At the recent “Superbugs and Superdrugs” conference in London, Nora Kaarela, CEO of Ipsat Therapies (www.ipsat-ther.com), commented, “Hospital-acquired bacterial infections are a leading cause of death in the U.S., and it costs between $16,000 and $100,000 per patient to treat this largely preventable problem.”
Despite the alarming rise in resistant bacteria, only a dozen or so new antibiotics have been approved by the FDA in the past ten years compared to double that number from 1988–1998, which begs the question: What’s behind the steady decline in numbers of new antibiotics coming to market?
Jeff Alder, Ph.D., senior director, global clinical development, at Bayer Healthcare (www.bayerhealthcare.com) observed, “A complex blend of properties is needed for an antibacterial drug, it is much tougher than developing a cancer therapy. To beat antibiotic resistance in bacteria we have to develop antibiotics that act against multiple targets or products of multiple genes.
“These targets have to be in the membrane or cell wall and they need to contain genes that require multistep mutations to make the bacteria resistant.
“For example, although rifampicin is 100 times more potent than vancomycin, it is a poor antibiotic because it only requires bacteria to have one point mutation to become resistant, whereas vancomycin requires many.”
Another reason why fewer antibiotics are coming to market might be due to the lack of approvals of near-market antibiotics. According to Dr. Alder, the FDA is more cautious about this drug class after Ketek™. The Sanofi-Aventis (www.sanofi-aventis.com) antibiotic to treat sinusitis and lung infections caused a rare but serious side effect, resulting in three deaths in 2006 from liver damage.
Against such a backdrop, it’s easy to see why developing novel antibacterial therapies is the road-less-travelled by big pharma and biotechs firms. A few brave souls, however, have ventured in and are showing some promising results.
Both New Haven-based Rib-X Pharmaceuticals (www.rib-x.com) and Prolysis (www.prolysis.com) in Oxford, U.K., presented novel approaches to designing new antibiotics.
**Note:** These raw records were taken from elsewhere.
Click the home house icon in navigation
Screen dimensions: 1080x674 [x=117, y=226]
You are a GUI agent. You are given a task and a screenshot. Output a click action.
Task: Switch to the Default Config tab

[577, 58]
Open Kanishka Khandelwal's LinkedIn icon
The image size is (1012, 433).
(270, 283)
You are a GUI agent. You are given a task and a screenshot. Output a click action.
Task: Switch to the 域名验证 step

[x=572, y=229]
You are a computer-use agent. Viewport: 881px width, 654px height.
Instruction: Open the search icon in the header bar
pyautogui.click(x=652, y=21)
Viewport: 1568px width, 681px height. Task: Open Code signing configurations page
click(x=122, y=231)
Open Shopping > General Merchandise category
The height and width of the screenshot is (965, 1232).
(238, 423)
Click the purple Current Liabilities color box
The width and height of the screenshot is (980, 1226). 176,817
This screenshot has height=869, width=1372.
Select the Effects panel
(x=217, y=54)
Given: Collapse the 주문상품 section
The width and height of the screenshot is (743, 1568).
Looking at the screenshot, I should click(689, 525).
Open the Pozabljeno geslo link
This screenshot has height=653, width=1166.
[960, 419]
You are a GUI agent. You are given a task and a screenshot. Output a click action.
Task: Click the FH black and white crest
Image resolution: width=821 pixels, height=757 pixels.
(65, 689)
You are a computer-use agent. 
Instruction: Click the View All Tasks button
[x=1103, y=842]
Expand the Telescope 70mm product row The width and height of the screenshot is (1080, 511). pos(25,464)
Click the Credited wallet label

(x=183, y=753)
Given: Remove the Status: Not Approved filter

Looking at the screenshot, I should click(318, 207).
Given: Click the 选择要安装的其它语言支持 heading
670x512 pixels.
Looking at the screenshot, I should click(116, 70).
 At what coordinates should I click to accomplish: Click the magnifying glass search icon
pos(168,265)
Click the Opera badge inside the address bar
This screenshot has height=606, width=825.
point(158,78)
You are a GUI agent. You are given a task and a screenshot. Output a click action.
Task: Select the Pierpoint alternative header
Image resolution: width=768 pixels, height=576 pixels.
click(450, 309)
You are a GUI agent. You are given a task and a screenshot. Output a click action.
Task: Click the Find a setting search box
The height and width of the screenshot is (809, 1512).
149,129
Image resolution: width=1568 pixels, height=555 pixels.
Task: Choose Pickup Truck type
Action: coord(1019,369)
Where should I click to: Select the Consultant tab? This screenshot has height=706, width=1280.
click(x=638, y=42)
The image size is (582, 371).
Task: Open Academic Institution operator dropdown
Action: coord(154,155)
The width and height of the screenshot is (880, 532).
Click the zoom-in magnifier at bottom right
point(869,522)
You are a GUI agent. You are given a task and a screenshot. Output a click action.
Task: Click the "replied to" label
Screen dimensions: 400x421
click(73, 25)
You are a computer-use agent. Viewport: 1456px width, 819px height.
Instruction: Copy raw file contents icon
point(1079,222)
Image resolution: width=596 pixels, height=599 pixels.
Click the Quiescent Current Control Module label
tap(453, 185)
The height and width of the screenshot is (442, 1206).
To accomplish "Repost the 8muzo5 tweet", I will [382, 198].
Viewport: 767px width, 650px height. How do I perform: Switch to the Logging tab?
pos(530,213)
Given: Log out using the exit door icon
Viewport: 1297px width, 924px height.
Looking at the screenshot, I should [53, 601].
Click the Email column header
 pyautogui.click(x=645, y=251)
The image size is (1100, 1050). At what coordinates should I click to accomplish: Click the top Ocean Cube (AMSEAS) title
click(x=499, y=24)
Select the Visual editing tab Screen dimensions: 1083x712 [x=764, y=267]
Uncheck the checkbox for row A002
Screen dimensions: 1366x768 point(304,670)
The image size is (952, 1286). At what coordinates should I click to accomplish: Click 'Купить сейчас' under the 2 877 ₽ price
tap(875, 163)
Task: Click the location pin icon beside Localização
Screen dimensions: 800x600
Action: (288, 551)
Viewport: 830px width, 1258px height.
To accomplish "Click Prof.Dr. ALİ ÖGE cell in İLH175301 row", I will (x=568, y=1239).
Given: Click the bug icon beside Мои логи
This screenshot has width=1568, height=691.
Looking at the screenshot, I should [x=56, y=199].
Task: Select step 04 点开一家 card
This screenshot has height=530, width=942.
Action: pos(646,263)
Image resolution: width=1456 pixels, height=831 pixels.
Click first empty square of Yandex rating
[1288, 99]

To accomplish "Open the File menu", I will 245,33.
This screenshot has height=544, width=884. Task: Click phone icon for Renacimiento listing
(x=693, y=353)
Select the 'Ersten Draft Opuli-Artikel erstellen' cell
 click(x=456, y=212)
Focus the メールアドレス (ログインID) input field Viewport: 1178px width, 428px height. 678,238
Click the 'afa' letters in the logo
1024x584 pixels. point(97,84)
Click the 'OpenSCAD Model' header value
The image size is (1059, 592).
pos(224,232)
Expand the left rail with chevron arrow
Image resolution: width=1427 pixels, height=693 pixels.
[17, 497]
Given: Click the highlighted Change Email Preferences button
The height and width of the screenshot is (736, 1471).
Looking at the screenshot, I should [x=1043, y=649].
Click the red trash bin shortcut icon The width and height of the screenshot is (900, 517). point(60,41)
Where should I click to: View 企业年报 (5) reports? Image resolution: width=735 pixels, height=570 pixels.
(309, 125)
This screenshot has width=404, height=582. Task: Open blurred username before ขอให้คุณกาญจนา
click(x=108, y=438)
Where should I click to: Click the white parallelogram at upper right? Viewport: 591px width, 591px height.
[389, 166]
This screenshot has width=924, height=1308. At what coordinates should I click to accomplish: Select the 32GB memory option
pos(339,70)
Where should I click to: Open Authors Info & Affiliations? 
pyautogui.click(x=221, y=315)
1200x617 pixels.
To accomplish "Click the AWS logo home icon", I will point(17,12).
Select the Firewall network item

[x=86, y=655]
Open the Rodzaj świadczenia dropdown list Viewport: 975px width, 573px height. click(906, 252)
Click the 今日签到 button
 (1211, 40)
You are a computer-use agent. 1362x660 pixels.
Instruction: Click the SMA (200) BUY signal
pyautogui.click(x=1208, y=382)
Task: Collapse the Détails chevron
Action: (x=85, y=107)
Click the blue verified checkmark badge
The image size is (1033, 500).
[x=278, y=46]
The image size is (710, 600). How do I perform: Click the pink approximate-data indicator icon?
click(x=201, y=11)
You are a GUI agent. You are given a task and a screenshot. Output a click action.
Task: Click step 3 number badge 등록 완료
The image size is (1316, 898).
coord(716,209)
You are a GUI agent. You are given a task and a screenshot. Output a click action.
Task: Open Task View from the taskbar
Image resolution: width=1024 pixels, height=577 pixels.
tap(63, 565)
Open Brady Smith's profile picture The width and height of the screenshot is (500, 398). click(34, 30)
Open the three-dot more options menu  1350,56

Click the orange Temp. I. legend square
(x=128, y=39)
“The bacterial ribosome is a highly validated target for antibiotics,” said Albert Collinson, Ph.D., CBO of Rib-X, “and we at Rib-X used an approach of structure-driven drug design to build a substantial database of 3-D information that enables an understanding of exactly how old and new classes of antibiotics bind to and inhibit the ribosome.
“Using this information in conjunction with the company’s computational chemistry software, we are able to more rapidly and efficiently design antibiotics that target the ribosome. Our discovery process reduces the cost and time necessary for us to identify new antibiotics that target the most resistant bacteria and address unmet medical need.”
Rib-X has produced RX-1741, an oxazolidinone antibiotic that exhibits activity against methicillin-resistant Staphylococcus aureus (MRSA) and other gram-positive organisms as well as Haemophilus influenzae and the atypical pathogens such as Legionella that can cause respiratory tract infections.
Dr. Collinson presented data from a Phase II study in which RX-1741 was compared against market leading Zyvox® (linezolid) to treat uncomplicated skin infections. The interim analysis showed that of the 39 patients treated with RX-1741 orally, either once a day or twice a day, all were cured and none experienced secondary lesion formation.
“In our Phase II study,” added Dr. Collinson “the predominant pathogen isolated was MRSA, against which RX-1741 is fourfold more potent than linezolid.”
Furthermore, according to Dr. Collinson, RX-1741 has been well tolerated in this study with only minor gastrointestinal complaints reported. Rib-X plans to continue to develop this compound and will look to identify a strategic partner to assist in the development and commercialization of RX-1741.
Prolysis has also used a structure-based approach by making crystals of the FtsZ protein, which is located in a ring at the edge of the bacterial septum. Inhibiting FtsZ’s activity prevents cell division.
Using molecular docking, Prolysis identified a series of inhibitory compounds, one of which, CDI-936, has shown promising activity against S. aureus.
“With S. aureus, CDI-936 binds to FtsZ inhibiting septum production during cell division, the cell balloons, and because it cannot divide, it dies,” explained Lloyd Czaplewski, Ph.D., research director for Prolysis. “One point mutation in FtsZ can confer resistance to the compound series, but the frequency is low, and we are working to reduce this. Therefore, we believe CDI-936 is still a good candidate for further development.”